Yes it is more expensive. It looks like you have no choice though. Even if you append you need to disable the existing entry. How many updates a day on this table?

 

I am unsure I understand the rest of the text. Paragraphs help legibility too.

Crysis85
Obsidian | Level 7

Thanks, I rewrote my question, I hope it's more readable now.

I have about 90k tickets coming from operational systems daily, about 10% of which are updates, but it varies a lot (100k new ticket the other day and only 4k yesterday)

ballardw
Super User

Many of the procedures will ignore variables not specifically listed. Exceptions are a few like Proc Print or Proc Freq that process every variable unless restricted with either data set options or list of variables explicitly to use such on a Var statement in Proc Print or Tables statement in Proc Freq.

 

 

One of the nice things about SAS are the data set options that let you filter variables or records for any other purpose. So you can ignore undesired fields by Dropping them when not wanted.

 

Proc anyproc   data=mybigdataset (drop=longtextvariable); 

 

is pseudo  code for removing the variable if it might be a problem.

Patrick
Opal | Level 21

How I understand things even if dropping the variables you will still have to read the data initially (if a SAS table). It's just not adding the variables to the PDV.

ChrisNZ
Tourmaline | Level 20
Thanks for clarifying.
This looks like a good match for SPDE's strengths.
- The indexing performance is much better. Perfect for these daily updates of less than 1% of the table
- The compression is much better. Perfect for that long field. I typically use compress=binary but try what's best for your data. And use partsize=500g if the table is stored wholly in one location. These options go in the libname statement.
- Whether you need one or two tables depends on the usage as you have pointed out. One is simpler to manage, and avoids a massive index-based join when you need the text.
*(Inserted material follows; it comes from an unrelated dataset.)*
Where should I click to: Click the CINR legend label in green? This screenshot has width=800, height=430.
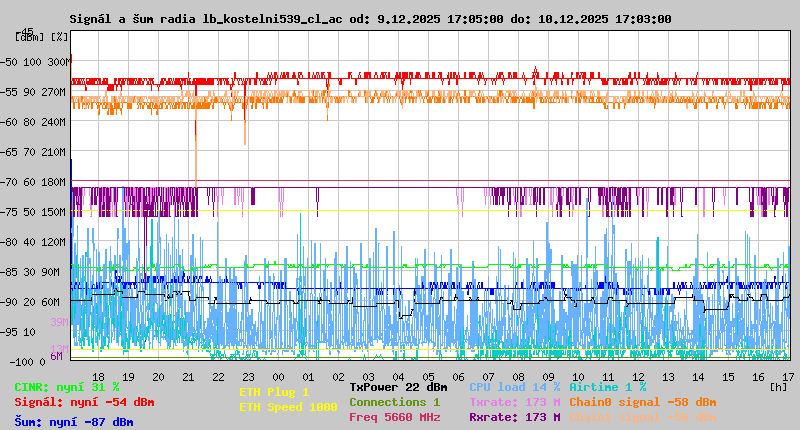[x=67, y=387]
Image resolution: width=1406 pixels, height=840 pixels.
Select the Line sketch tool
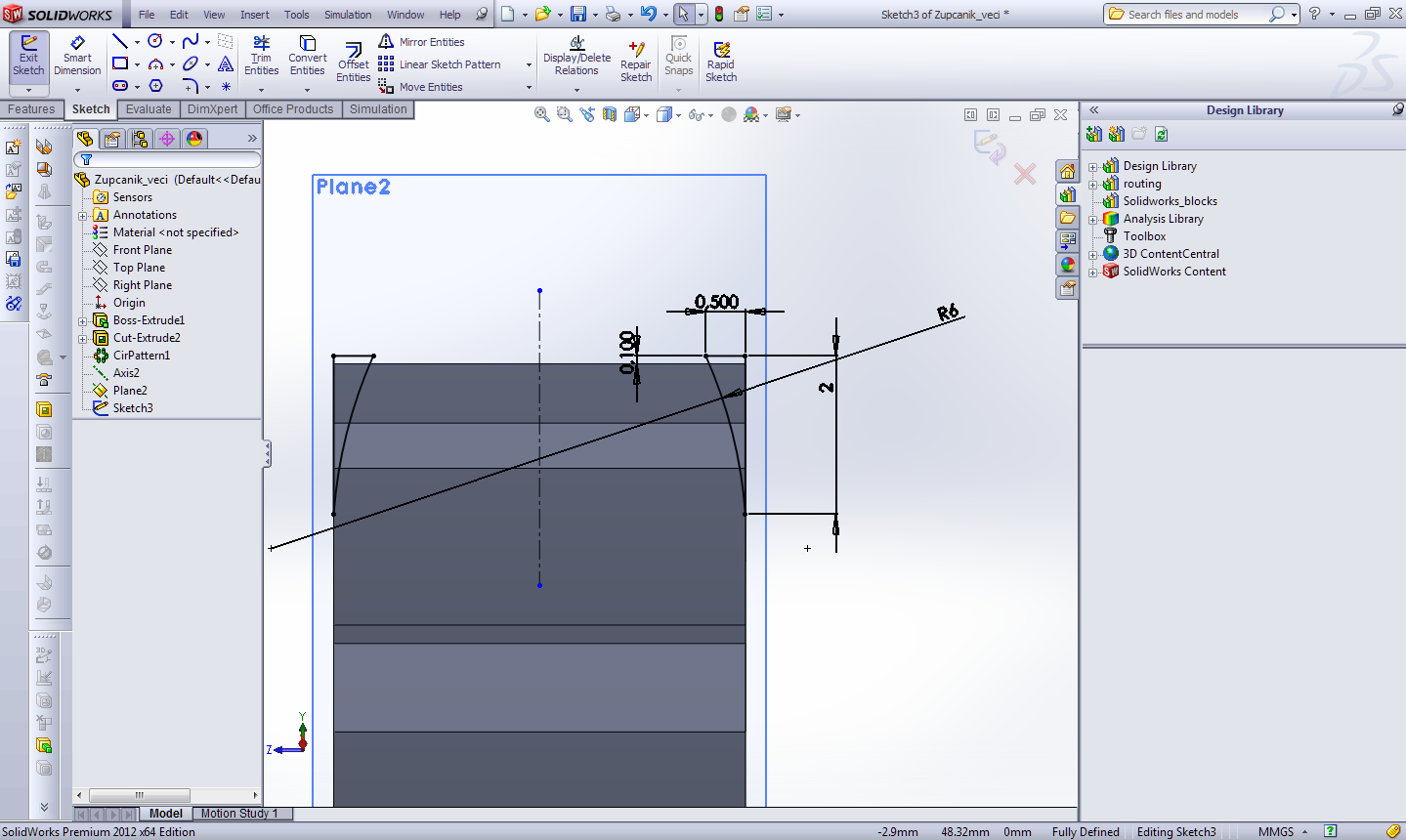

Test how much a single table slows down the updates and the common analytics jobs, and how slow the join is when the text is needed, and decide. Figure-based decisions are best. 🙂
Patrick
Opal | Level 21

Will this be a SAS or a database table? If database - which one?

Are the text descriptions "free form" or is there a limited number of possible descriptions which you could store in a reference table?

 

If you have 10% updates: Is that eventually only driven by a few columns that are often changing? If so then you could consider to store the data in two tables with one table having the frequently changing columns. If stored as SAS tables then both tables could have an identical sort order so they are easily combined (could be a data step view).

Crysis85
Obsidian | Level 7

As a first step I'll  load the updated data from Oracle in a staging area then I'll update the tickets in the main table based on new data so the answer is SAS dataset. The description is free form I'm afraid.

ChrisNZ
Tourmaline | Level 20

So have you tried to use SPDE? What difference did it make?

ChrisNZ
Tourmaline | Level 20

I see you chose the SPDE reply as the solution. Would you care to share your findings?

Crysis85
Obsidian | Level 7

Yes we're still in design phase, some new requirements are rolling in so It'll be a while before implementation, but I'll definitely try this approach.

It's even possible that the main stakeholder changed his mind about wanting to keep the history of past ticket status. In this eventuality SPDE is no longer a viable option? (Plus we'd have to deal with possibly a 300M rows fact table assuming about 3 updates for ticket)

ChrisNZ
Tourmaline | Level 20
SPDE is often a better option.You should benchmark and pick what works best.
Patrick
Opal | Level 21

How often do you get such updates/inserts? Is that some overnight process or are you considering intraday processing. If it's the later then you might also face some table locking challenges.

Crysis85
Obsidian | Level 7

Definitely overnight process. The process that is up currently (developed by another company) runs for half a day, that's why we are starting from scratch, revisiting requisites and try to optimize the solution.

 

We'll try both engine options and see what works best then. Thanks again

Patrick
Opal | Level 21

Then giving SPDE a shot like @ChrisNZ proposes is definitely worth it.